Kaggle combines many of the popular current trends in the industry: gamification, crowdsourcing, virtual workforce, and, of course, Big Data. (Venture Capitalists must love this company).

Companies can build models in house or hire a consulting firm like Accenture. Kaggle’s crowdsourcing solution is a new third option. As Goldbloom points out, “Companies are beginning to see Kaggle as a leveraged arm of their own business.” How does it work? Companies and researchers post their data. Statisticians and data miners from all over the world compete to produce the best models. Companies identify a problem and then leverage Kaggle’s active community to solve it. This crowdsourcing approach relies on the fact that there are countless strategies that can be applied to any predictive modeling task, and it is impossible to know at the outset which technique or analyst will be most effective.

Kaggle’s secret sauce is that there’s lots and lots of data out there, and a strong desire to play with this data.

In particular, Kaggle is gaining the most traction in financial services, in the technology sector, and in life sciences. Competitions filter talent and also let the best data solutions float to the top of the pack while people are giving objective feedback along the way.

As Goldbloom points out “The really nice thing about these predictive modeling tasks is you can back test people’s algorithms on historical data and get a sense for which algorithms perform well and which algorithms don’t perform so well.”

Most of the 45,o00 members on Kaggle call themselves data scientists, which is one of the hottest professions in Silicon Valley. Most of them, however, have an engineer or computer science degrees.  Here’s a breakdown of their professions:

 

 

 

 

 

 

 

 

 

 

 

 

 

 

 

 

Kaggle has several public offerings:

Kaggle Prospect (in beta now), which Practice Fusion (another favorite company of mine), a vendor of electronic records, used by opting up their data to determine what types of problems could be solved, such as predicting who will develop diabetes.

Kaggle In-Class is another product, predicting the past or the future requires students to build models
that are evaluated against past outcomes. For example, an instructor might host a predicting-the-past competition that requires students to build models to predict wine prices based on country of origin, vintage, and other factors.

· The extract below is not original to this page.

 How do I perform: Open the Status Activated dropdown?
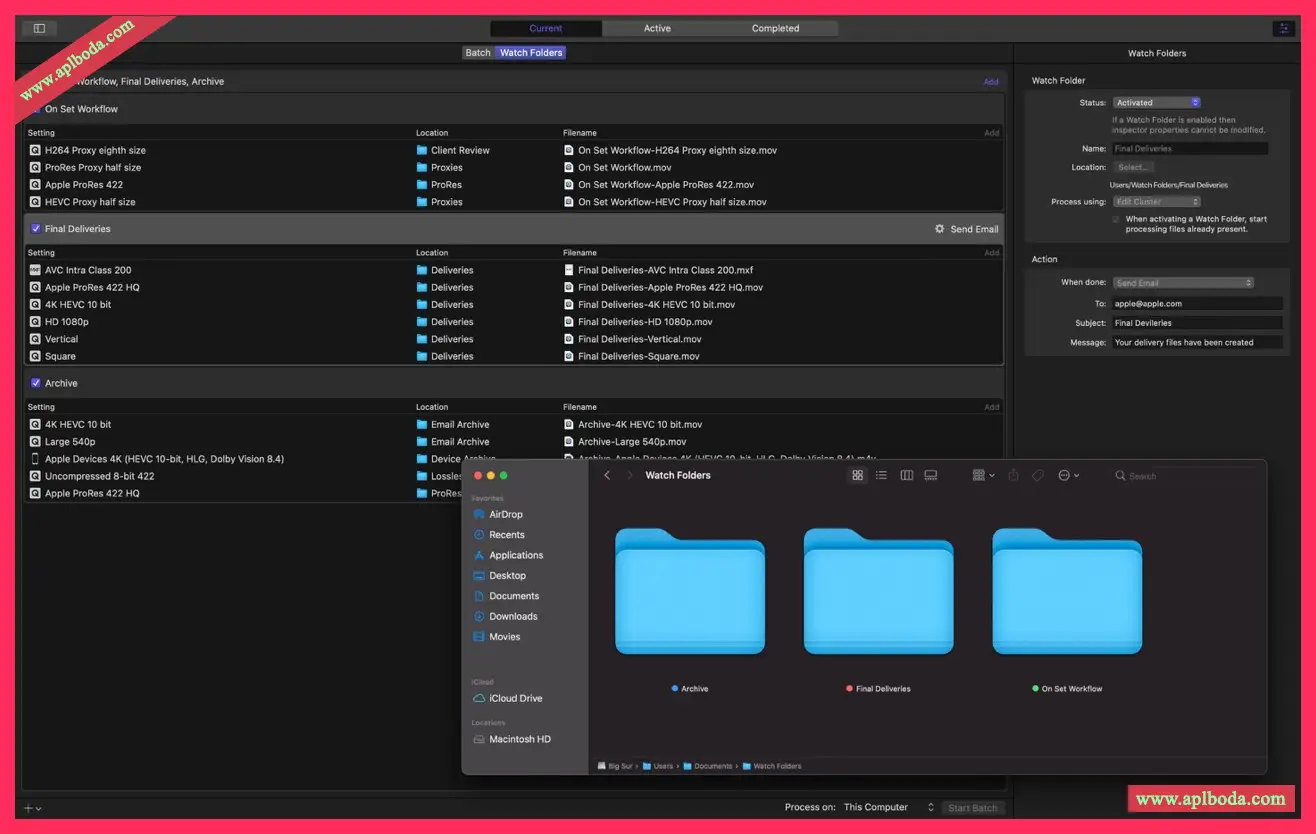pyautogui.click(x=1156, y=103)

The winning model would then be that which most accurately predicts actual prices from a set of historical price outcomes (hidden from the students).

Kaggle has a great business model, one that should be considered by other crowdsourcing companies. As Goldbloom explains:

“Competitions are open to everybody. The sole purpose of these competitions is to qualify talent. So you if you finish in the top ten percent of two public competitions, we’ll label you as qualified talent.” Most of Kaggle’s commercial work, such as banks trying to predict who’s going to default on a loan is conducted via a private competition. “For private competitions we basically invite 15 of our strongest members. Each of them compete behind the scenes and the prize money is consistently – it’s a six figure sum and we also take a large fee on those private competitions.”

The private competitions require large data sets, and an invitation only crowd-sourcing process, both of which are kept private. All the participants received some sort of monetary reward.

Here are some examples on potential ROI vs. Realized ROI.

Transactional Fraud: A large credit card issuer.

Assuming the issuers has 50MM credit cards with their customers spending on average $500 per month. Based on current industry estimates, let’s assume the issuer experiences 10 basis points (1 basis point is 1/100th of 1%) in current fraud losses, will put total fraud losses per year in the neighborhood at $300MM / year (50MM * 500 * 12 * 10 basis points). Just a mere 5% reduction in fraud losses with a better model will generate an incremental return of $15MM / year.  This can easily put the ROI in the double digits, especially when you can think about much time and how many people you would need to resolve these issues.

Retail consumer marketing: A large retailer

A big box retailer, with over 20MM customers, sends product promotions to their customers on a monthly basis. Typically the number of customers who respond to these offers is less than 1%. Assuming, each customer spends $200 on average because of the marketing offer, the retailer probably sees $40MM (20MM * 1% * 200) in incremental sales. A better predictive model through Kaggle can easily double or triple the response rates to these marketing offers, there by leading to $80MM to $120MM in incremental sales!

Goldbloom’s team’s grand vision is to create a Meritocracy, a labor market where the best people rise to the top, both in perms of skill and value.” (Meritocratic is a system where appointments and responsibilities are objectively assigned to individuals based upon their “merits,” namely intelligence, credentials, and education)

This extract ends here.